Rocky rookie year can't shake Dollander's confidence as he eyes 2026 breakthrough

4:12 AM UTC

SAN DIEGO -- The feeling that Rockies rookie right-hander has carried through his pitching life officially dawned on him Monday night on the mound at Dodger Stadium.

"I’m the best pitcher in the world,” Dollander said prior to the Rockies' 2-0 loss to the Padres on Thursday at Petco Park. “I’m going to go out there and believe and have the confidence that I am. I truly think I have the mentality, the stuff -- the everything -- to be the best pitcher in the world.

“I know I’m looking forward to showcasing that next year, and that start was a glance at that.”

Dollander held the Dodgers to one hit and one run over five innings with five strikeouts before leaving in the sixth of Colorado's 3-1 loss with a left patellar tendon strain. Interim manager Warren Schaeffer said Dollander will be placed on the 15-day injured list before his scheduled start on Saturday in San Diego.

With an IL placement this late in the season, it seems likely that his next pitch will come in 2026.

A sequence against Shohei Ohtani during Monday’s third inning can serve as the proverbial one to build upon for Dollander, who turns 24 on Oct. 26.

"A guy like Shohei, he has a lot of strengths,” Dollander said. “You can’t play around with it. Just go straight at him and see what happens.

"First pitch, inside fastball. That can be dangerous at times, especially first pitch. People get scared to do that. And I’m like, ‘Here it is. I want you to swing. I dare you. He swung and missed.”

Dollander proceeded to set Ohtani up for his best pitch -- the curveball, on consecutive pitches for his second strikeout of the Dodgers' superstar.

After a head-spinning year of promise, struggles (especially at Coors Field) and a good enough display of raw stuff to justify the Rockies’ decision to select him ninth overall in the 2023 Draft out of the University of Tennessee, Dollander heads into his first Major League offseason with a concept of who he is in the Majors so far.

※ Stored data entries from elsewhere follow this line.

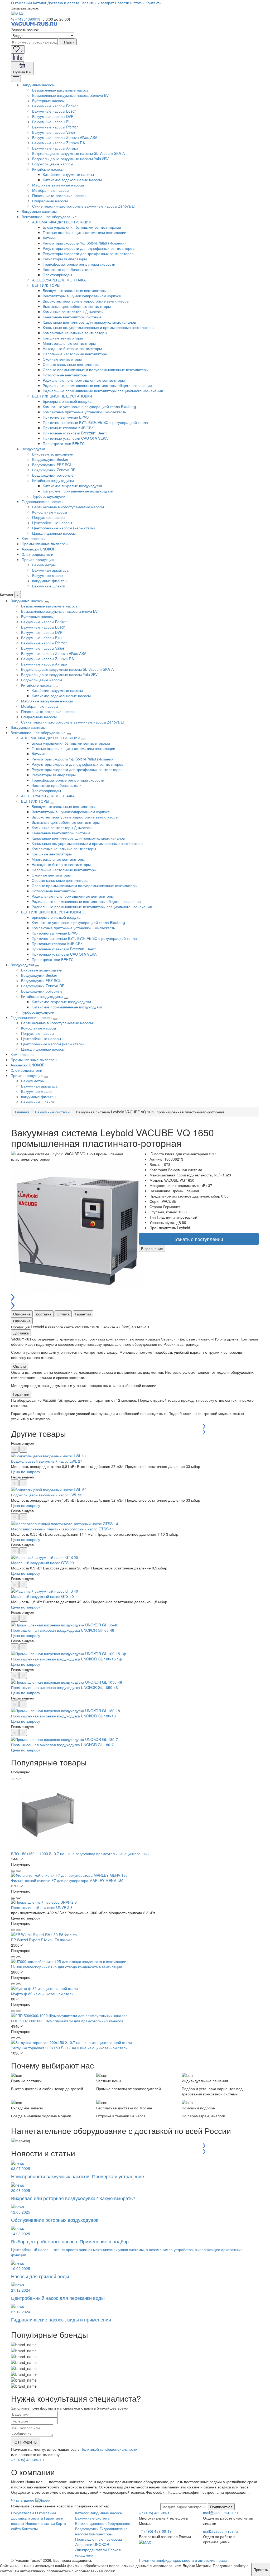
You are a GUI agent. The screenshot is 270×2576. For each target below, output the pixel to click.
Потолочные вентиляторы (65, 374)
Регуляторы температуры (65, 258)
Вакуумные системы (39, 211)
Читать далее (23, 2500)
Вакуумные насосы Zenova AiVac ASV (64, 137)
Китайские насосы (48, 169)
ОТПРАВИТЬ (26, 2442)
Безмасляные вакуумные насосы (60, 90)
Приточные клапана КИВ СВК (68, 427)
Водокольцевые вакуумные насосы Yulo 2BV (70, 158)
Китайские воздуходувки (53, 480)
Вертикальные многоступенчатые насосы (68, 506)
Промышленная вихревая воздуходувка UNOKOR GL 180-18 (63, 1715)
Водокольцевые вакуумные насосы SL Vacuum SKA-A (78, 153)
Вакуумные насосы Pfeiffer (55, 127)
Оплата (63, 1313)
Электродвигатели (37, 554)
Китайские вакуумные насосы (68, 174)
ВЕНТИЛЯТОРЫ (46, 285)
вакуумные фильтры (49, 580)
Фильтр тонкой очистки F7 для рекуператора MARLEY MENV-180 (67, 1880)
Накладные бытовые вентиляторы (72, 348)
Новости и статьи (129, 2)
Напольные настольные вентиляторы (75, 353)
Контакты (153, 2)
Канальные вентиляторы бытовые (72, 316)
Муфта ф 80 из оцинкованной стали (42, 1993)
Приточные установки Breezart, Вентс (75, 432)
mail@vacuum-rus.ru (220, 2512)
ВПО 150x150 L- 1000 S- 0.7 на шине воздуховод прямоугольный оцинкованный (80, 1853)
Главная (22, 1111)
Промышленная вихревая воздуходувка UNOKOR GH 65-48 (62, 1630)
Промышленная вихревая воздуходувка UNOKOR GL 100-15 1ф (66, 1659)
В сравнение (152, 1248)
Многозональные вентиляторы (69, 343)
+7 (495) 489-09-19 (27, 2459)
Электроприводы (57, 274)
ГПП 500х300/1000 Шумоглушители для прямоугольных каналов (67, 2020)
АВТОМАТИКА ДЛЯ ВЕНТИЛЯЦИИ (61, 221)
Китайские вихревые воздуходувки (72, 485)
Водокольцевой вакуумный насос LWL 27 (46, 1461)
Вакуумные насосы (38, 84)
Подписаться (221, 2506)
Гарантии (83, 1313)
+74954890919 (27, 19)
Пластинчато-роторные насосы (59, 195)
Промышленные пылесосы (45, 543)
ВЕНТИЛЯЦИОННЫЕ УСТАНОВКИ (62, 396)
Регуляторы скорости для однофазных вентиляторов (88, 248)
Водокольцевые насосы (52, 163)
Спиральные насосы (50, 200)
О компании (21, 2)
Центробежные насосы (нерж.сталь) (63, 527)
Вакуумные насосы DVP (52, 116)
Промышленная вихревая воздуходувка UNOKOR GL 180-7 (62, 1744)
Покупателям (22, 2512)
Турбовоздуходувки (48, 496)
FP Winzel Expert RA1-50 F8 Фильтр (42, 1939)
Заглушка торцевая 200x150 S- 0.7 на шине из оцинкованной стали (69, 2047)
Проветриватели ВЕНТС (64, 443)
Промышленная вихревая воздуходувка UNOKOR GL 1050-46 (64, 1687)
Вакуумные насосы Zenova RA (58, 142)
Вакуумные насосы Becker (55, 105)
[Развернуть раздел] (47, 602)
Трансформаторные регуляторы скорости (79, 264)
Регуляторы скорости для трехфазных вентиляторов (88, 253)
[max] (17, 13)
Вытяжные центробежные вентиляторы (77, 306)
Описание (22, 1313)
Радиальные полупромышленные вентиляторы (84, 380)
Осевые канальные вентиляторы (71, 364)
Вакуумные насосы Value (53, 132)
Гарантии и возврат (97, 2)
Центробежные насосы (52, 522)
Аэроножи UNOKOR (39, 549)
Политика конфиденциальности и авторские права (183, 2560)
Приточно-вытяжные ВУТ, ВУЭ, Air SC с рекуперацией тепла (95, 422)
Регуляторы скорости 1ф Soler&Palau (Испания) (84, 243)
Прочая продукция (38, 559)
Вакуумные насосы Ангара (55, 148)
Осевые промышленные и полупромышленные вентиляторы (95, 369)
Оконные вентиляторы (62, 359)
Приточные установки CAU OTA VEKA (75, 438)
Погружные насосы (48, 517)
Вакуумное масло (47, 575)
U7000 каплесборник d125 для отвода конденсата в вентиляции (66, 1966)
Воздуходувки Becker (50, 459)
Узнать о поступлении (199, 1239)
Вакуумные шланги (48, 585)
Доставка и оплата (63, 2)
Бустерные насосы (48, 100)
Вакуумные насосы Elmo (53, 121)
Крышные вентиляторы (63, 338)
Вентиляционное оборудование (49, 216)
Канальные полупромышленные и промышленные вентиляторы (98, 327)
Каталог (39, 2)
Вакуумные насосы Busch (54, 111)
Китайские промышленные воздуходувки (78, 491)
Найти (69, 42)
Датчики (49, 237)
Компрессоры (33, 538)
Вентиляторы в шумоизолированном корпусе (82, 295)
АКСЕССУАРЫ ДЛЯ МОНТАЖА (59, 280)
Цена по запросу (25, 1471)
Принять (260, 2569)
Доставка (43, 1313)
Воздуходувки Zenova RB (53, 469)
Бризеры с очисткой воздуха (67, 401)
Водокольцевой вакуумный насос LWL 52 (46, 1494)
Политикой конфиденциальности (108, 2449)
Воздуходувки (33, 448)
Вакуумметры (44, 564)
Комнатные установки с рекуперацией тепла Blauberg (89, 406)
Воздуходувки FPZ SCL (52, 464)
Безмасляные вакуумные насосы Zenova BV (70, 95)
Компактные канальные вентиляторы (75, 332)
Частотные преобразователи (68, 269)
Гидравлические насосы (42, 501)
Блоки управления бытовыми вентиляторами (82, 227)
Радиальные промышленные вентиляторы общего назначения (97, 385)
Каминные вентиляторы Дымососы (73, 311)
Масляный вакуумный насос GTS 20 (42, 1562)
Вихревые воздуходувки (52, 454)
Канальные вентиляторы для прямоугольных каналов (89, 322)
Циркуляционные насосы (54, 533)
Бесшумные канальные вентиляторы (75, 290)
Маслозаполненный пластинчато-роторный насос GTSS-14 (62, 1528)
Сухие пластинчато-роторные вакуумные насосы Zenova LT (84, 206)
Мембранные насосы (50, 190)
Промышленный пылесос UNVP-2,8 (42, 1907)
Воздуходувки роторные (53, 475)
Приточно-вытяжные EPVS (66, 417)
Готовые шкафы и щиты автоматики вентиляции (84, 232)
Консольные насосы (49, 512)
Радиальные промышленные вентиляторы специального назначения (103, 390)
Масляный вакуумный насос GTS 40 (42, 1596)
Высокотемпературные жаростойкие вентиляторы (86, 301)
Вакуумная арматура (50, 570)
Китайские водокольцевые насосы (72, 179)
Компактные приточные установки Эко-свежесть (84, 411)
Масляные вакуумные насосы (58, 185)
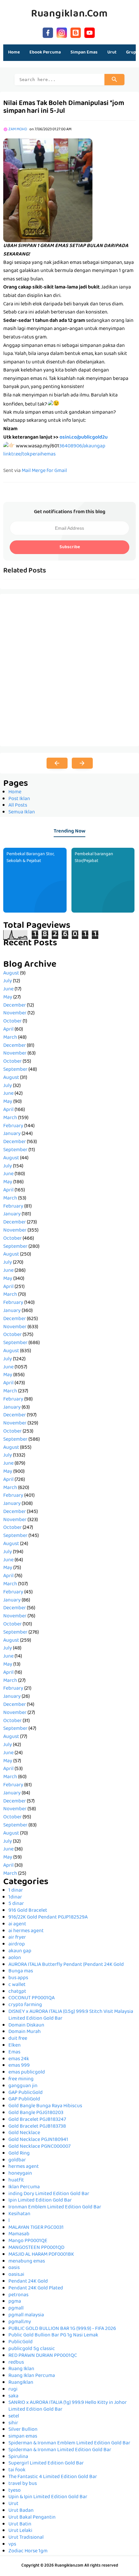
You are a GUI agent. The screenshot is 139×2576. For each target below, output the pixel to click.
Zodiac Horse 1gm (28, 2551)
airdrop (16, 1944)
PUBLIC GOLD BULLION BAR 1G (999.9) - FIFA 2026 (62, 2329)
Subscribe (69, 547)
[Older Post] (82, 763)
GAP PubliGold (24, 2099)
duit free (17, 2038)
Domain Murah (24, 2032)
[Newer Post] (57, 763)
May (7, 997)
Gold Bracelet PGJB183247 (37, 2119)
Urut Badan (21, 2510)
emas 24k (18, 2059)
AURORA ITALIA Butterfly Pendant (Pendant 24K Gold (66, 1964)
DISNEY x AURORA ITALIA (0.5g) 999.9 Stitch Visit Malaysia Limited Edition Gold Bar (70, 2015)
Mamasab (18, 2234)
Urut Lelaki (20, 2530)
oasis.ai (16, 2274)
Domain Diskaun (26, 2025)
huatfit (16, 2180)
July (7, 981)
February (13, 1126)
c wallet (17, 1985)
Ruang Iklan (21, 2369)
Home (14, 52)
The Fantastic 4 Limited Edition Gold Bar (52, 2477)
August (11, 973)
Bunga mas (20, 1971)
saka (13, 2396)
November (15, 1013)
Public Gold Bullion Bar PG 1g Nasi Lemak (53, 2335)
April (8, 1029)
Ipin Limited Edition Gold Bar (40, 2200)
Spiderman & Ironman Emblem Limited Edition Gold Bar (69, 2443)
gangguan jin (22, 2086)
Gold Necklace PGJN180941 (38, 2140)
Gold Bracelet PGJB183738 (37, 2126)
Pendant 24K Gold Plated (35, 2288)
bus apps (18, 1978)
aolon (14, 1958)
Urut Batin (19, 2524)
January (12, 1134)
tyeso (14, 2490)
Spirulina (18, 2457)
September (15, 1069)
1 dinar (15, 1890)
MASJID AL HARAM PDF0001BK (41, 2254)
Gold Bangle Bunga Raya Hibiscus (45, 2106)
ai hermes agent (26, 1931)
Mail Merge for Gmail (44, 471)
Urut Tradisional (26, 2537)
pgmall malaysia (26, 2315)
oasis (14, 2268)
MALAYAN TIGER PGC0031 (36, 2227)
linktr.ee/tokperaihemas (29, 454)
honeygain (20, 2173)
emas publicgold (26, 2072)
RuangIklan (20, 2382)
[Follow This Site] (76, 32)
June (8, 989)
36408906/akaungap (82, 446)
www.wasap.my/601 (37, 446)
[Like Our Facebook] (48, 32)
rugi (12, 2389)
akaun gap (19, 1951)
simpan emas (22, 2436)
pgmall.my (19, 2322)
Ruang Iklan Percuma (31, 2376)
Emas (14, 2052)
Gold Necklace (24, 2133)
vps (12, 2544)
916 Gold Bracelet (27, 1910)
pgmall (16, 2308)
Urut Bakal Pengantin (32, 2517)
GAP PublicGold (25, 2092)
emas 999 (19, 2065)
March (10, 1037)
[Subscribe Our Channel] (89, 32)
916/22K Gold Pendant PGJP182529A (48, 1917)
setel (13, 2416)
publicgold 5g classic (31, 2349)
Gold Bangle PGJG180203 (35, 2113)
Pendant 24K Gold (28, 2281)
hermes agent (23, 2166)
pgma (14, 2301)
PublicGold (20, 2342)
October (12, 1021)
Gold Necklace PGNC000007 (39, 2146)
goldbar (17, 2160)
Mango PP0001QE (28, 2241)
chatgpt (17, 1991)
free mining (21, 2079)
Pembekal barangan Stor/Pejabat (94, 857)
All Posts (17, 805)
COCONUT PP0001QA (31, 1998)
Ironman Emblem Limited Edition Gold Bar (54, 2207)
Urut (13, 2504)
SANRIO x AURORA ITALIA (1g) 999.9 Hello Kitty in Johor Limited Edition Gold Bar (67, 2406)
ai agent (17, 1924)
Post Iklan (19, 799)
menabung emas (26, 2261)
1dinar (15, 1897)
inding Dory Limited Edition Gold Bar (48, 2194)
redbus (16, 2362)
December (14, 1005)
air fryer (17, 1937)
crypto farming (25, 2005)
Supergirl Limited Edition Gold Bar (46, 2463)
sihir (13, 2423)
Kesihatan (19, 2214)
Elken (14, 2045)
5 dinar (16, 1903)
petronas (18, 2295)
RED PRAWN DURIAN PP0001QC (42, 2355)
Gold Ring (19, 2153)
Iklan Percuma (24, 2187)
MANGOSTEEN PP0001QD (36, 2247)
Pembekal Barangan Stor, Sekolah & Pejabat (30, 857)
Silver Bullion (22, 2429)
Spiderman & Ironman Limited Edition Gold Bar (59, 2450)
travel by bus (22, 2483)
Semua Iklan (21, 812)
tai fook (17, 2470)
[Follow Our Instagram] (62, 32)
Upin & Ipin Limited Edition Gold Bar (47, 2497)
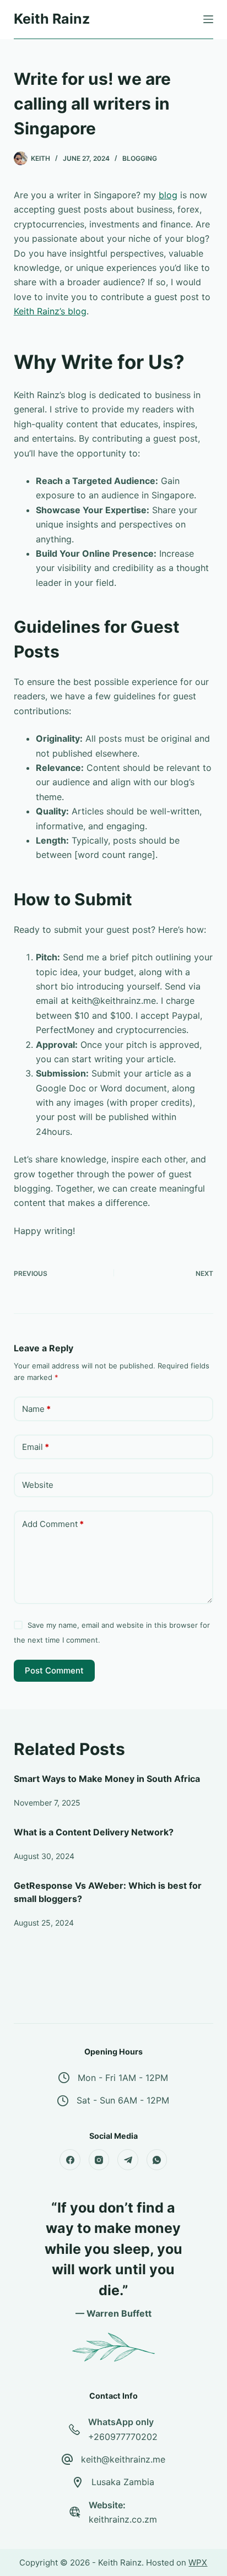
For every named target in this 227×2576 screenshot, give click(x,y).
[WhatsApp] (157, 2159)
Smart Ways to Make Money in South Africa (107, 1778)
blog (168, 194)
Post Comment (54, 1670)
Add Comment (53, 1524)
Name (36, 1409)
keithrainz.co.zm (123, 2519)
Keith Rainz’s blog (50, 311)
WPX (197, 2562)
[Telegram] (127, 2159)
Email (35, 1447)
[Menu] (208, 19)
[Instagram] (99, 2159)
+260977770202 (123, 2436)
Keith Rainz (52, 18)
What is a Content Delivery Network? (94, 1832)
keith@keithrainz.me (123, 2459)
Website (37, 1485)
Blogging (139, 158)
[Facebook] (70, 2159)
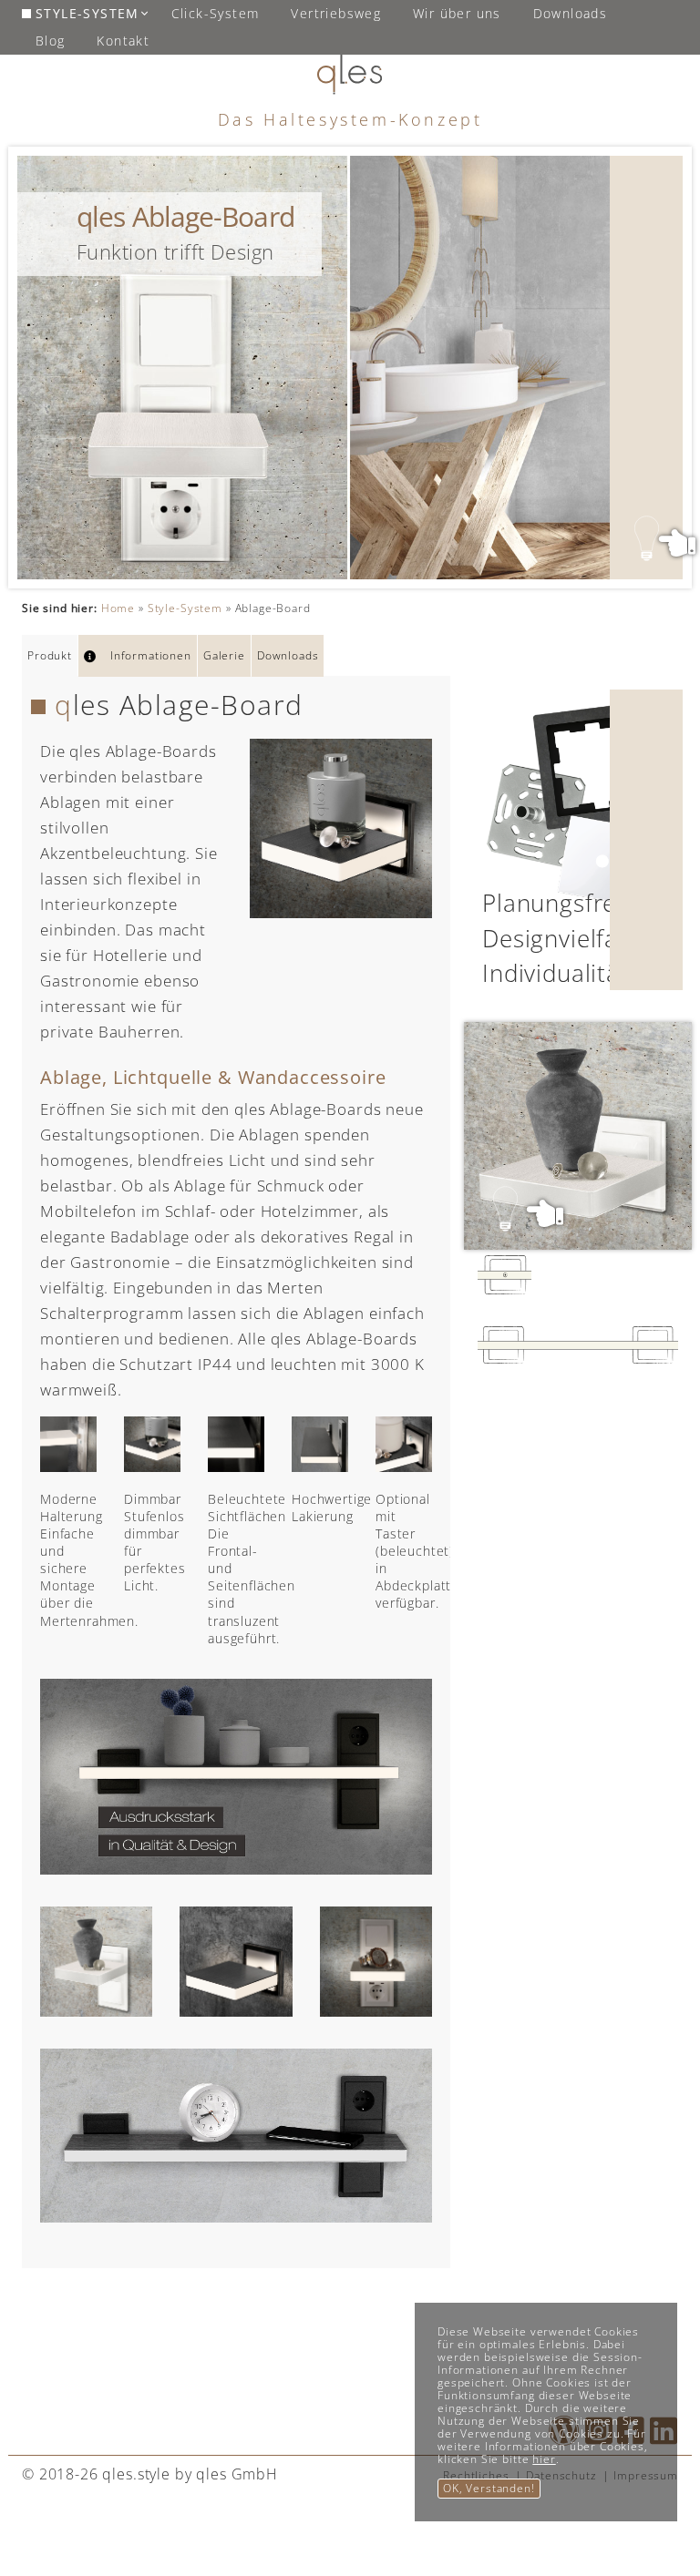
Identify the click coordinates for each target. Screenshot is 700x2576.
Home (118, 608)
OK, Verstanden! (489, 2488)
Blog (51, 40)
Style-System (87, 13)
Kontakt (123, 40)
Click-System (215, 13)
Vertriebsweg (336, 13)
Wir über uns (457, 13)
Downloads (570, 13)
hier (543, 2459)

More importantly, he has a vision of what he will be.

Last year, his first in pro ball, Dollander posted a 2.59 ERA with 169 strikeouts in 118 combined innings at High-A Spokane and Double-A Hartford. Invited to Major League camp this spring, Dollander was impressive at times but also struggled to stay in the strike zone -- a profile that suggested a need for development time in Triple-A Albuquerque.

As was the case during a season that went downhill almost immediately, plans changed in a hurry. After one Triple-A start, Dollander joined the rotation because the left shoulder problem that Austin Gomber fought during Spring Training had not subsided. Dollander defeated the Athletics at Coors in his first start, but the issue that landed him in Triple-A to start the year didn’t magically disappear.

Through 15 starts, Dollander was 2-9 with a 6.68 ERA when the Rockies optioned him to Triple-A Albuquerque just before the All-Star break. Dollander made three Triple-A starts and spent a few days working at the team’s performance lab in Scottsdale, Ariz.

Results after Dollander’s return were mixed -- a 6.14 ERA in 29 1/3 innings over six starts. More accurately, the performance was divided -- a 1.69 ERA in three road starts (at Busch Stadium in St. Louis, Daikin Park in Houston and Dodger Stadium) and an 11.48 ERA in three starts at Coors Field.

To lead the staff in the future, as he and the Rockies fully expect, he’ll have to adjust to his home ballpark.

"Specifically, after he got sent down and came back up, that was a huge time period for him in terms of getting it with reality, coming back up and deciding to make an adjustment,” Schaeffer said. “He did, in terms of his mound presence, the way he handles himself on the mound, and all the stuff in difficult environments.

"For him, it’s determining how he wants his arsenal to play at home as opposed to on the road. There have been adjustments that have been made in season trying to discover that -- looking at the analytic data.”

One such pitch is his slider, which he uses against left-handed hitters, as a backdoor pitch on the outer corner as well as both low and high and inside to left-handed hitters. However, a mistake on the higher pitch (which registers often as a cutter), gets tagged at Coors -- where he gave up 12 home runs in 46 innings, as opposed to six homers in 52 innings on the road.

But Dollander also believes he will be better once he regains his best pitch -- the four-seam fastball at the top of the zone, inside to right-handed hitters and outside to lefties. His 97.8 mph overall (four- and two-seam) fastball velocity is in the 94th percentile in MLB, according to Statcast. But an inability to reliably command the four-seamer, which averages 97.9 mph, interjected difficulty into his rookie season.

"I’m not sure where it went,” Dollander said. “It could have been that early in the season I was trying to get the ball down at Coors. It could’ve been a multitude of things. But I’m pretty freaking confident going into the offseason that I’m going to get it back.

"It’s going to be game over after that.”